**What you should do:** Every line from the one with "Where should I" through the end of the material below, both ends included, should be transcribed exactly, without pictures.

**Records:**
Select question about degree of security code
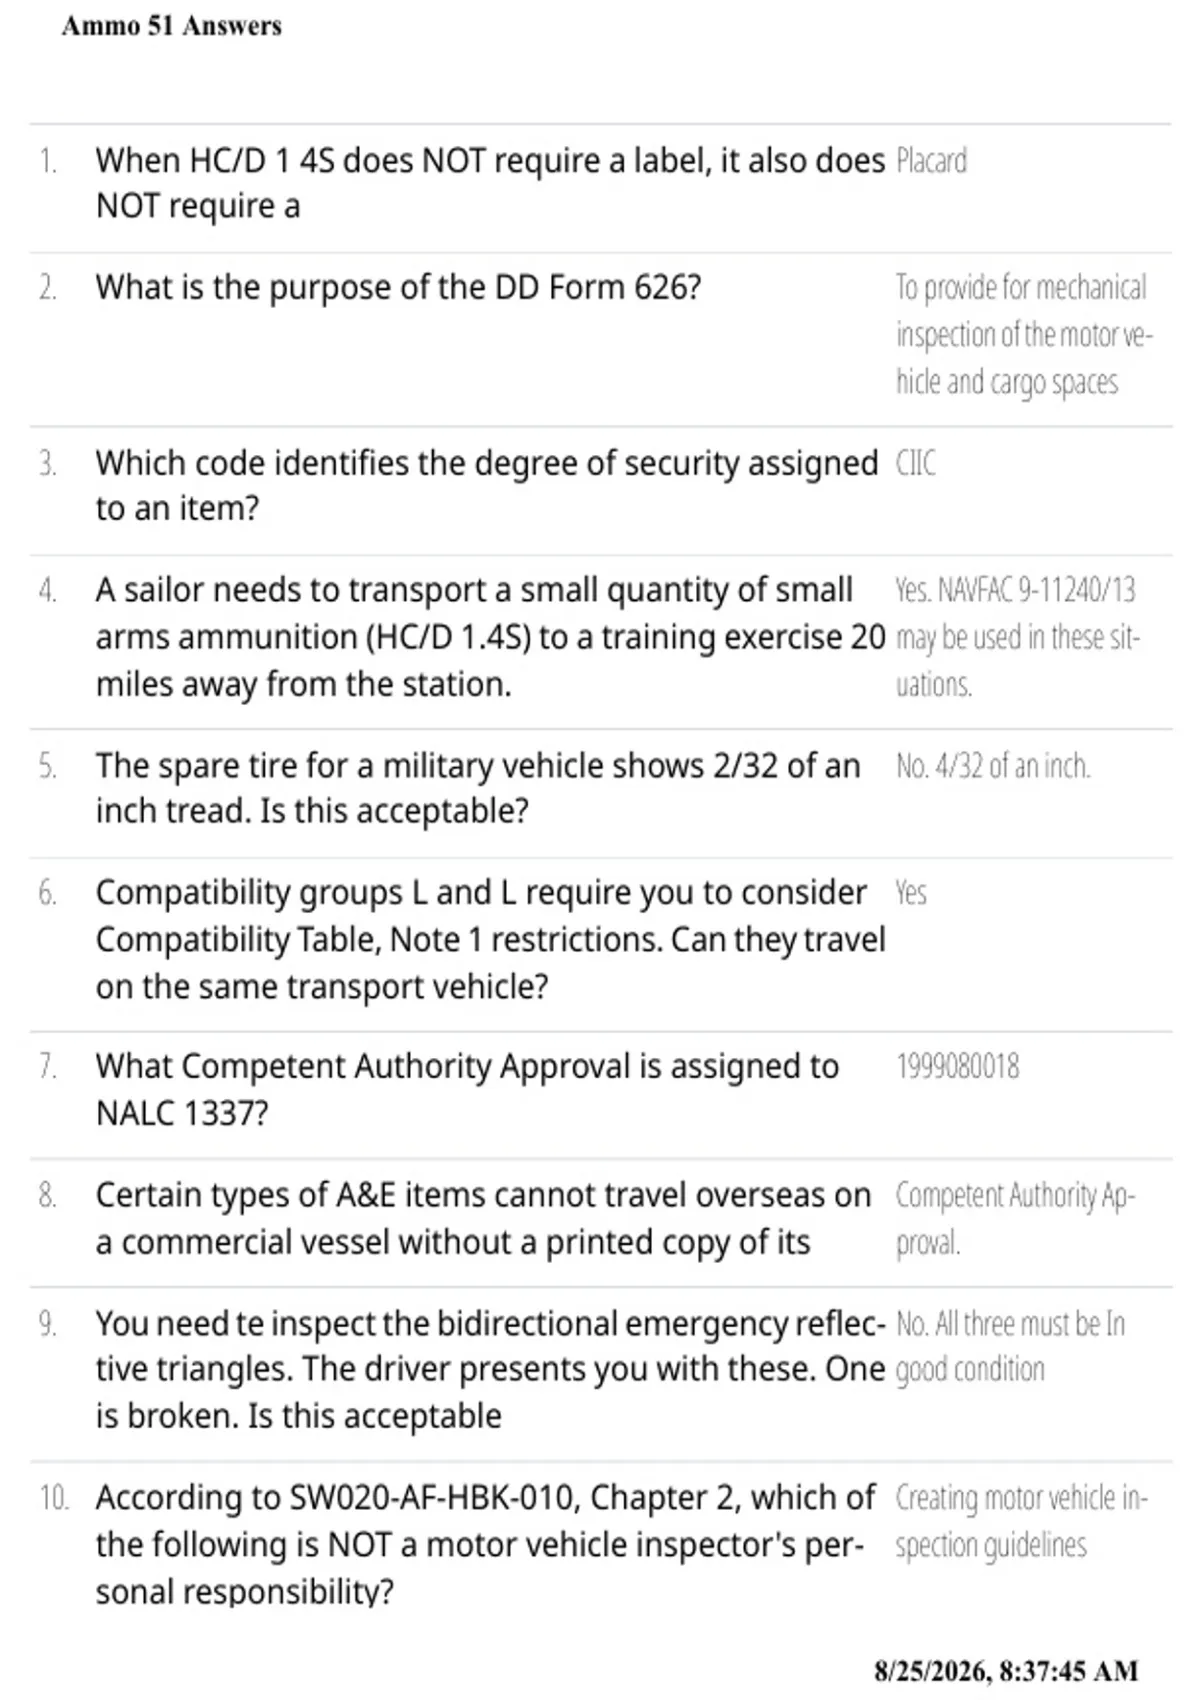The image size is (1200, 1700). click(x=486, y=486)
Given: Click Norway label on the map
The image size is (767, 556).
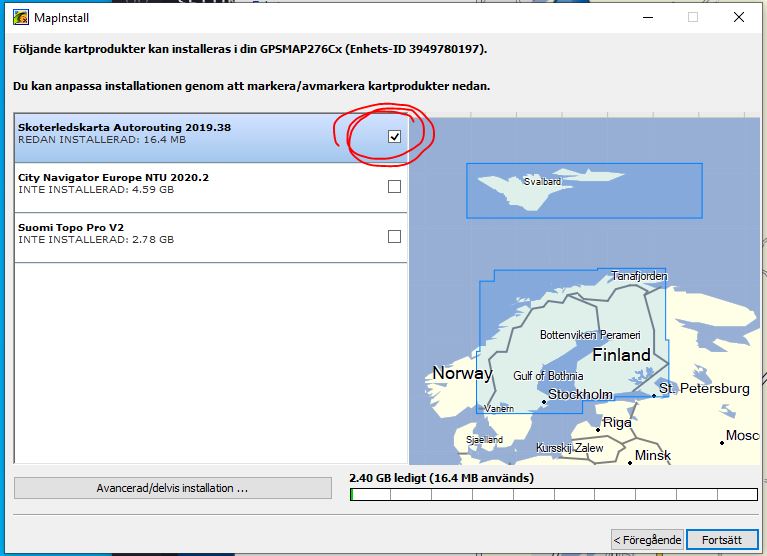Looking at the screenshot, I should (x=462, y=373).
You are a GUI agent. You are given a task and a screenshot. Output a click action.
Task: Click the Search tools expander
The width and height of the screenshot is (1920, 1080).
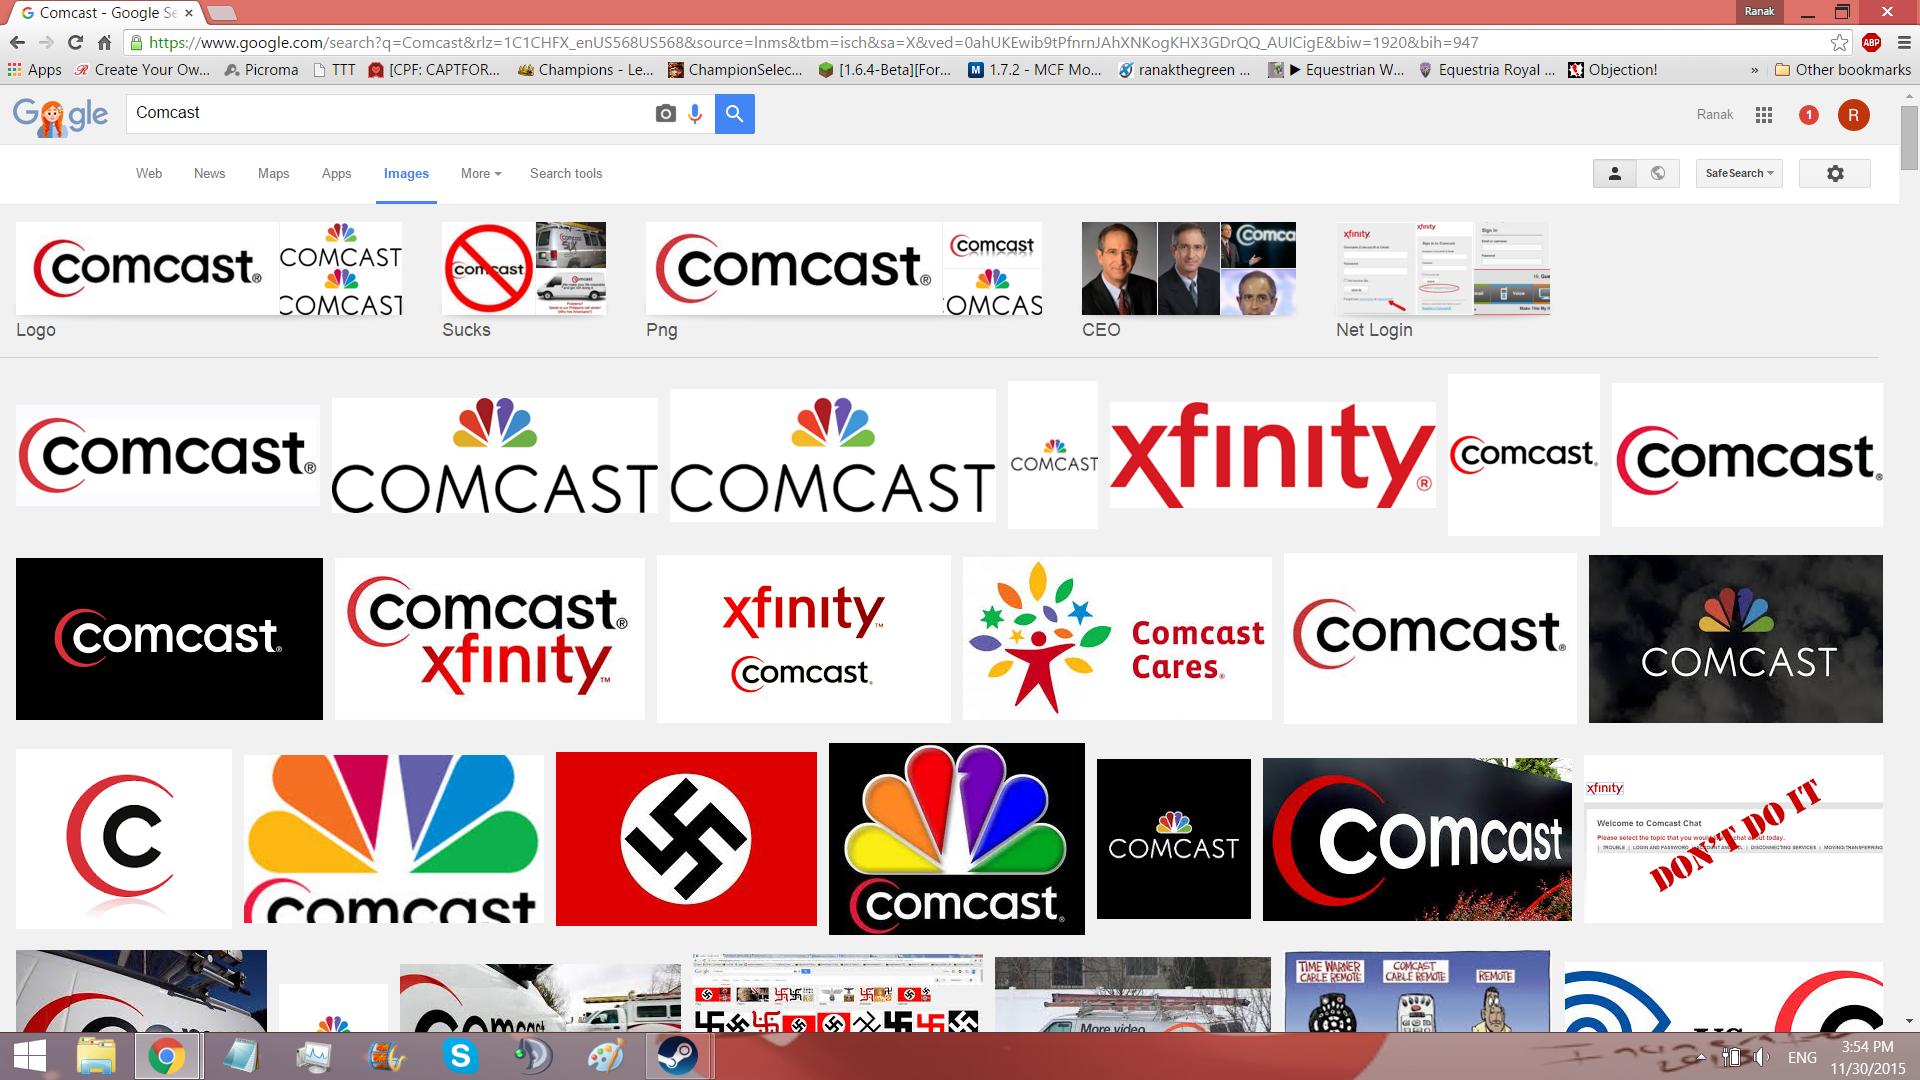[x=566, y=173]
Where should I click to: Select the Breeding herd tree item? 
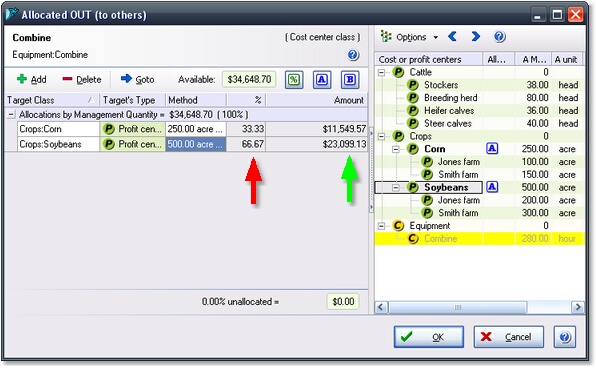[450, 98]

**The answer:**
Where should I click to: Select the Breeding herd tree item? 
[450, 98]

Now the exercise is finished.